How we protect the data you trust us with — and what you can verify yourself because the platform is open source.
TLS 1.2+ in transit. AES-256 at rest. Secrets stored in a managed vault, never in code or config.
Production access is limited to a small on-call group, requires SSO + 2FA, and is audited.
Running on managed cloud platforms with private networking, automated patching, and isolated workspaces.
Sign in with Google, Microsoft, or GitHub. SSO and SCIM available on Enterprise.
The core platform is open source. Anyone can audit the code, the data model, and the algorithms we use. If you need full control, you can self-host the same software we run in our cloud.
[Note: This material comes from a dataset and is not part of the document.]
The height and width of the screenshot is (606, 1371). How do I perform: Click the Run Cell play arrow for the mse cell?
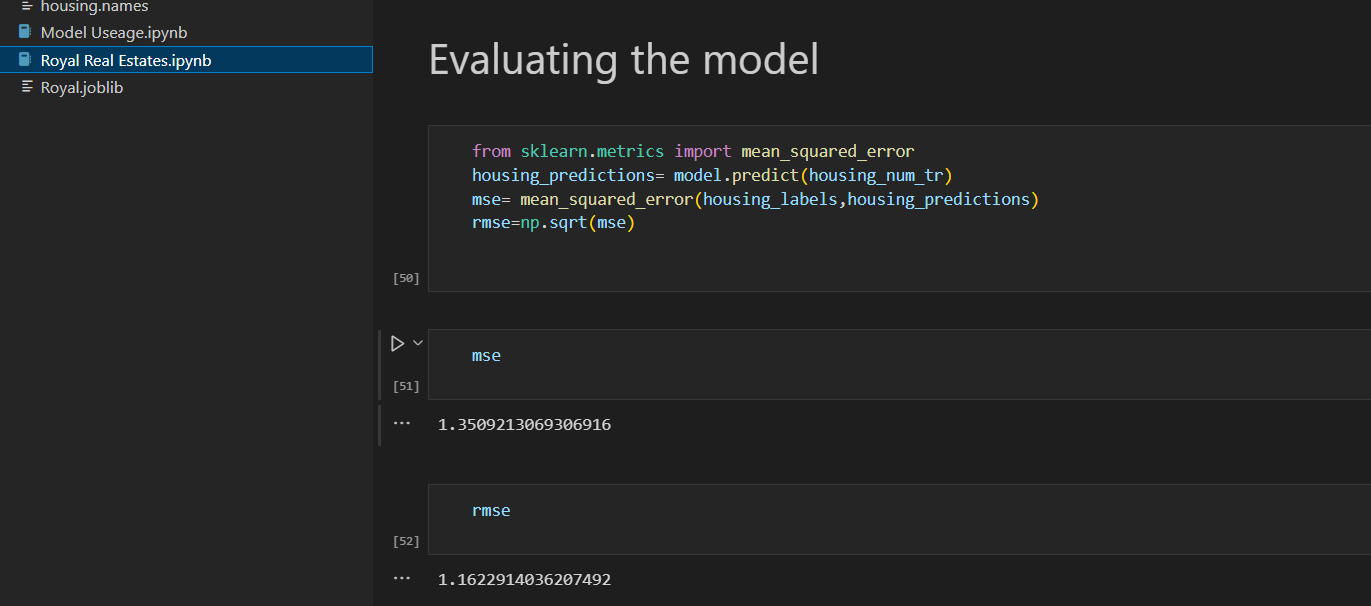pos(396,342)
We are working towards SOC 2 Type II certification. Until certification is complete, we're happy to share details of our controls and progress with prospective customers under NDA. Email security@aexy.io.
Workspace data is logically isolated and queried only by authenticated requests bound to that workspace. Backups are encrypted and retained for a limited period. Enterprise customers can request private-cloud or VPC deployment.
If you believe you've found a security issue, please email security@aexy.io with steps to reproduce. Please do not publicly disclose until we've had a reasonable opportunity to fix it (typically 90 days). We commit to acknowledging reports within two business days and to keeping you informed while we work on a fix.
If a security incident affects your data, we'll notify the affected workspace owners as quickly as we have reliable information, and follow up with a written post-incident review.